As it turns out, however, that night I see the best feature I’ve seen so far, a beautifully observed drama called “Uzak,” about two men, one from the city, the other from the country, and the distances between them -- emotional, economic, psychological. Directed by Nuri Bilge Ceylon, the film has the sort of meditative pacing and lack of overt action that doesn’t play well in the U.S. anymore.
Shadow of violence
On Saturday, on my way to a screening, I hear of the suicide bombings in Morocco. The news temporarily punctures the festival bubble, but after some nervous conversation, everyone returns to work.

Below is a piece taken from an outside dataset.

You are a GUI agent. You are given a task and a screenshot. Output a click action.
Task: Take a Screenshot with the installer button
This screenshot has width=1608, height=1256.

I see four features that day, including a very good film from Morocco called “A Thousand Months,” directed by Faouzi Bensaidi, and the latest from Gus Van Sant, “Elephant.” The day’s violence shadows these two films, one of which is about political repression in a Moroccan village, circa 1981, and the other of which is set in the blandest imaginable modern American high school. Shot in Portland, “Elephant” carries the standard fiction disclaimer, but from the ennui to the bloodshed it’s unmistakably Columbine.
I’m still sorting out what I think about “Elephant,” which is beautifully put together yet also feels too aestheticized. Mostly, though, I’m happy that Van Sant has returned to creative form; between this film and his last, “Gerry,” he seems to have left behind the middlebrow world of “Finding Forrester” for good. “Elephant” was financed by HBO but will have a theatrical release as well.
The cable company is throwing a party on a beach this night and after the screening I walk toward the hotel where it’s being hosted. I can’t shake the film, partly because it’s a long walk and there’s a lot of restless movement in the film, but also because the crowds of beautiful kids showing off for one another on the Croisette remind me of the kids in the film.
Finally, I make it to the party, where I find my friends and shake the film, at least for the night.